_WHAT IS EXPECTED_
In the listing below, locate the line containing "Instruction: Click the" and copy it and every line after it through the end, exactly as written, leaving out any pictures.

_INFORMATION PROVIDED_
== == ==

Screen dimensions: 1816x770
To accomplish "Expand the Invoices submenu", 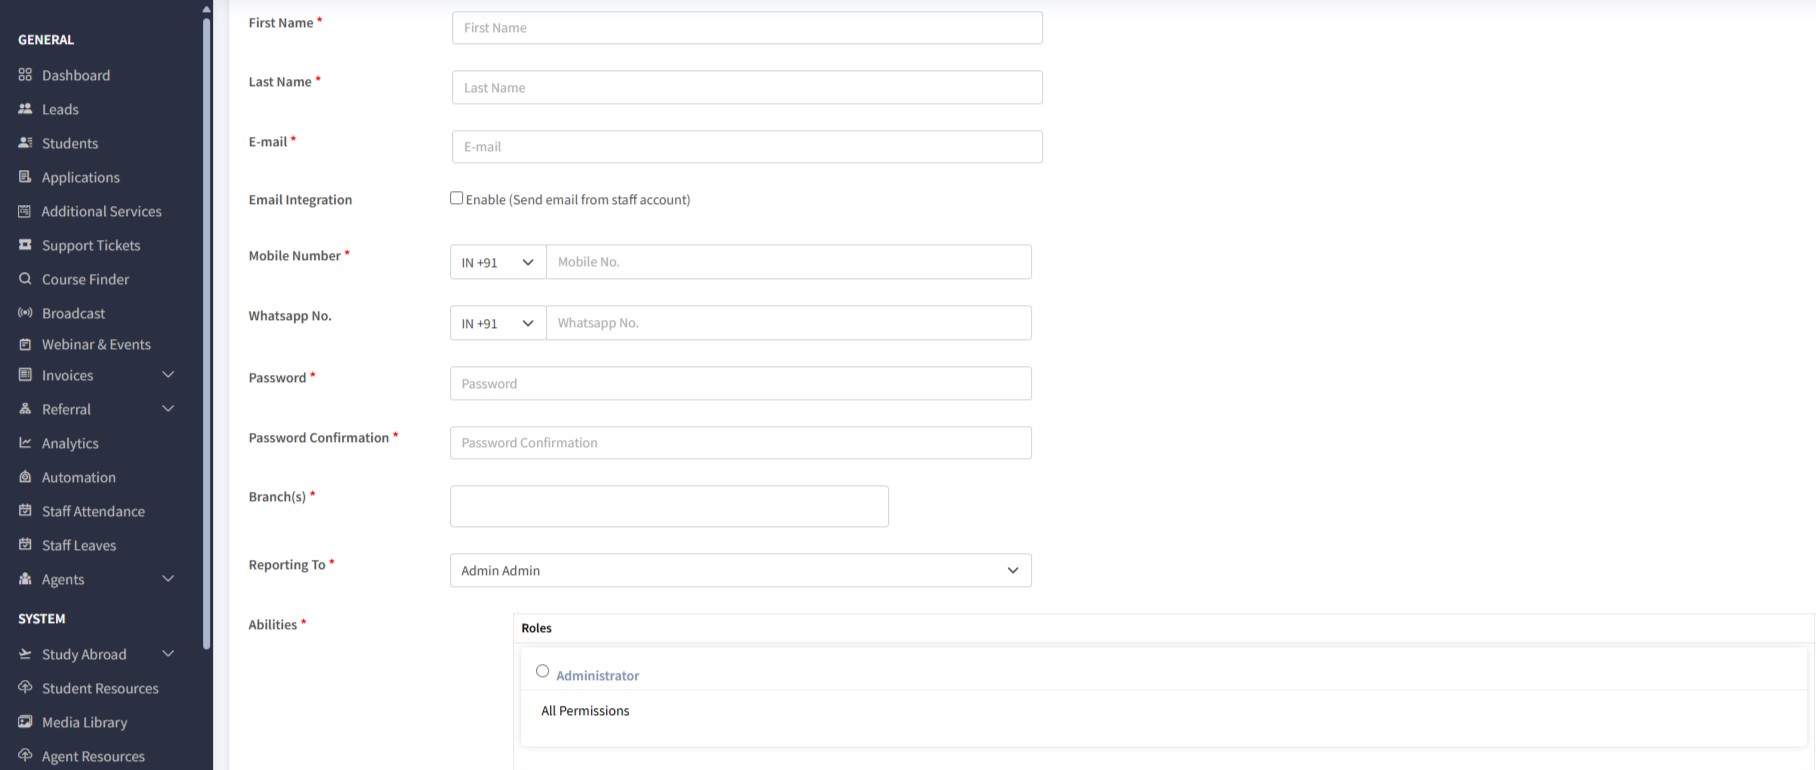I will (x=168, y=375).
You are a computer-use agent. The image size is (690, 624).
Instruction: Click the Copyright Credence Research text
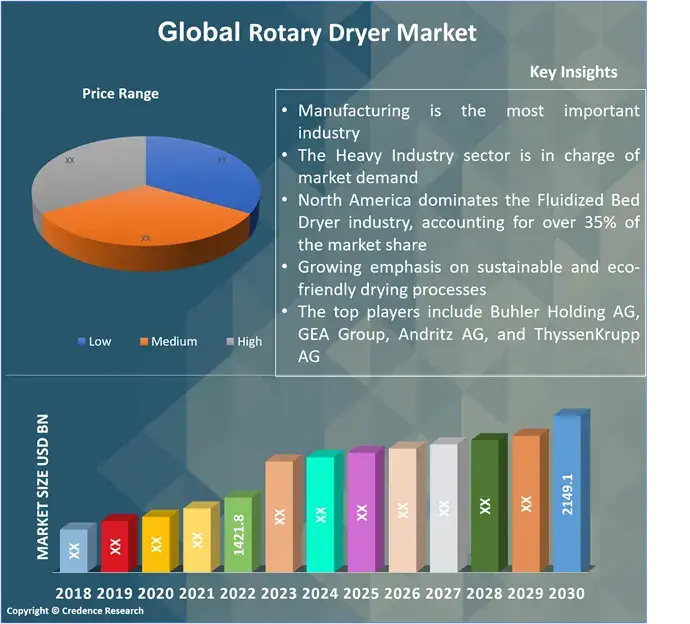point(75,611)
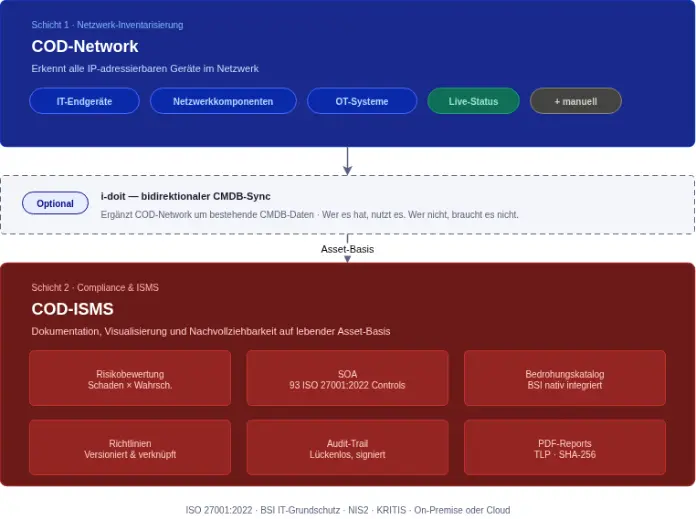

== == ==

_RESULT FOR THIS EXERCISE_
Instruction: Click the Copyright Credence Research text
point(75,611)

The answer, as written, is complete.